Some of the major points of the Supreme Court's opinion are:
- Wills by statutory provision do not have primacy over the right of survivorship presumed by the MPAA or the Probate, Estates and Fiduciaries Code;
- The legislative intent of the MPAA clearly confirms that joint accounts are governed and interpreted separate and apart from provisions governing Wills;
- Clear and convincing evidence of a different intent as to a distribution scheme from a prior Will cannot be concluded from its mere conflict with the conflicting scheme under a later joint account.
How to provide "clear and convincing" evidence of your intent in disposing of your property upon death:
- Provide your attorney with complete information relating to all assets in which you have an ownership interest in your name and also with others.

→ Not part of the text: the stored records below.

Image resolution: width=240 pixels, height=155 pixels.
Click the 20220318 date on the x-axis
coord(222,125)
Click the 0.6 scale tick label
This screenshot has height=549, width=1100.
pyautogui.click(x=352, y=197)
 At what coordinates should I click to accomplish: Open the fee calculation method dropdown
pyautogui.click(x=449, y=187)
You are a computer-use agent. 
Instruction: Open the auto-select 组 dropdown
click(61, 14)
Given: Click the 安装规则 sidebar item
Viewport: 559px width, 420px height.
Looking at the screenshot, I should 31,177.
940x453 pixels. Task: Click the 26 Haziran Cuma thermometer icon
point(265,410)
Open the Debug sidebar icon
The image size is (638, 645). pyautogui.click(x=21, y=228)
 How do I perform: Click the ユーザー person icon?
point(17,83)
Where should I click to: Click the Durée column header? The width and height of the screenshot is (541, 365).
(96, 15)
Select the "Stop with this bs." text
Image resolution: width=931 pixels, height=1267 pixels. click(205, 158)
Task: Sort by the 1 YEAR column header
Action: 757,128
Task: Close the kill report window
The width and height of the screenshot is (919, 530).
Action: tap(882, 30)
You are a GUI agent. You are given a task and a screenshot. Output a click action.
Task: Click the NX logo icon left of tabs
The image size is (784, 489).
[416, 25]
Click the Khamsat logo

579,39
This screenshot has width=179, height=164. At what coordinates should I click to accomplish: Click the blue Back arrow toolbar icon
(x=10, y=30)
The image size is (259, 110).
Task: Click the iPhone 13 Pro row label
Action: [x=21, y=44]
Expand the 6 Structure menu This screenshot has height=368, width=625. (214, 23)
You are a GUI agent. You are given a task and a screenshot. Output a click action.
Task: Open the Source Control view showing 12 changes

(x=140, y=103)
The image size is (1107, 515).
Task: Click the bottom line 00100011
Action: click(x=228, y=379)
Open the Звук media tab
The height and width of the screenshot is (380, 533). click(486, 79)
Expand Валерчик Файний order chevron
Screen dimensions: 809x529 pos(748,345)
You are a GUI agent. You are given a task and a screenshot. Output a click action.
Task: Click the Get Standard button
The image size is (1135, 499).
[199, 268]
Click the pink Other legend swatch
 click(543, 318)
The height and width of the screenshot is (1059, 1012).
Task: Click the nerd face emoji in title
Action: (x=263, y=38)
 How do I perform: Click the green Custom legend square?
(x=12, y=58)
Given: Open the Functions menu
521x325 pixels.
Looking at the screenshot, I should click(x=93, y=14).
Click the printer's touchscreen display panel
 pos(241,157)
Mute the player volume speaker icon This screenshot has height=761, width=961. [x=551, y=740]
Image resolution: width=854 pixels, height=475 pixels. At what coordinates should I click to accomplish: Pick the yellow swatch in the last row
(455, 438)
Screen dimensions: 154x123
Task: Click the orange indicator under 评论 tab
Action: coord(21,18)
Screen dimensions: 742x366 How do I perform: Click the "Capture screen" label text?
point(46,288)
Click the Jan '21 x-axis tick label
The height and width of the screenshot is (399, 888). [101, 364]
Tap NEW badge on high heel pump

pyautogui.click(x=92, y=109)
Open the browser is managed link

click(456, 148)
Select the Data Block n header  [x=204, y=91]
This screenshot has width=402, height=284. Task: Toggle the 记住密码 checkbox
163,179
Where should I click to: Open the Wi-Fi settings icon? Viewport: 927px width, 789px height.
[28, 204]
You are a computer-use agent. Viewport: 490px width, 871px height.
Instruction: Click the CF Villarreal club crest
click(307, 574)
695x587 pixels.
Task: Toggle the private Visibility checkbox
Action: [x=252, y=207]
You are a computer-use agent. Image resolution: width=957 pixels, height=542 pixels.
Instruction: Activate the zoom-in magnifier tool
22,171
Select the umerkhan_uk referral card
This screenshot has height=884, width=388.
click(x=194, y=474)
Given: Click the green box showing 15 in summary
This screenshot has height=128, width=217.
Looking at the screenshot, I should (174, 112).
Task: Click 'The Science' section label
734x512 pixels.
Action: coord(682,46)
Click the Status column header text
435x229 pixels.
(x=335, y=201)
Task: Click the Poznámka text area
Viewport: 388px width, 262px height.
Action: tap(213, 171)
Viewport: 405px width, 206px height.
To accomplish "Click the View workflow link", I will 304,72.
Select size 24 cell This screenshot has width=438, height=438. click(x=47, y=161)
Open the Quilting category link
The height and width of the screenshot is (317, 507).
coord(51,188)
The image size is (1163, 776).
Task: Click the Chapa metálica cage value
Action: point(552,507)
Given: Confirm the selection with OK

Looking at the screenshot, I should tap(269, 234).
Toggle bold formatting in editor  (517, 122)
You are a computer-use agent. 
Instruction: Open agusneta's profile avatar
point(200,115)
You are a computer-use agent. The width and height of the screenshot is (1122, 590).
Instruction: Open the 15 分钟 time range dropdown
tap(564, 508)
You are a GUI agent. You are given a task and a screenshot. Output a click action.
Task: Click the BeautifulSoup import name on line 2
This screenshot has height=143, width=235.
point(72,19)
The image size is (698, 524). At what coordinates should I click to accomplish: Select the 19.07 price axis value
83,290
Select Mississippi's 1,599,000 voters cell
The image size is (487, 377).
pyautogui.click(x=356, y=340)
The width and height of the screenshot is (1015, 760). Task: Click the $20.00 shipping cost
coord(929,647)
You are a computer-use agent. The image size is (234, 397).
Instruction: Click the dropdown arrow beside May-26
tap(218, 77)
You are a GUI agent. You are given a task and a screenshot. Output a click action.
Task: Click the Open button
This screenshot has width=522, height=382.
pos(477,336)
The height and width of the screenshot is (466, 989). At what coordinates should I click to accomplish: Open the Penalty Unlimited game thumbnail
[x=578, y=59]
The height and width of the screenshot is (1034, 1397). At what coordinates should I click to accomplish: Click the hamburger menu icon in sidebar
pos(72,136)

Advise any heir whom you intend to benefit as a joint owner of your intentions as to ownership of that asset.
- Be clear and label “convenience accounts” defined as joint accounts created so that one individual is so listed as a joint owner for the limited purpose of mechanically writing checks for another but with no true and enforceable ownership interest intended.
- Be certain that your attorney includes in your Will a separate provision stating that any assets held by you jointly with a right of survivorship are not controlled by your Will, regardless whether registration of the joint asset occurred before or after the date of the Will.
- Understand that your Will does not control the jointly registered assets regardless of when the assets were jointly registered (whether before or after you signed your Will).
- Understand that accounts held in trust with you as trustee are not controlled by your Will, but are controlled by a separate trust document, usually and most commonly by a signature card contract with a financial institution setting forth terms with which you should be familiar and discuss with an attorney.
If you have any questions regarding the joint ownership of accounts or other assets and the Multiple- Party Accounts Act and the case law which interprets and applies its provisions, contact your attorney to discuss your specific circumstances before you establish such joint accounts, change any titles, or execute or revise your Will.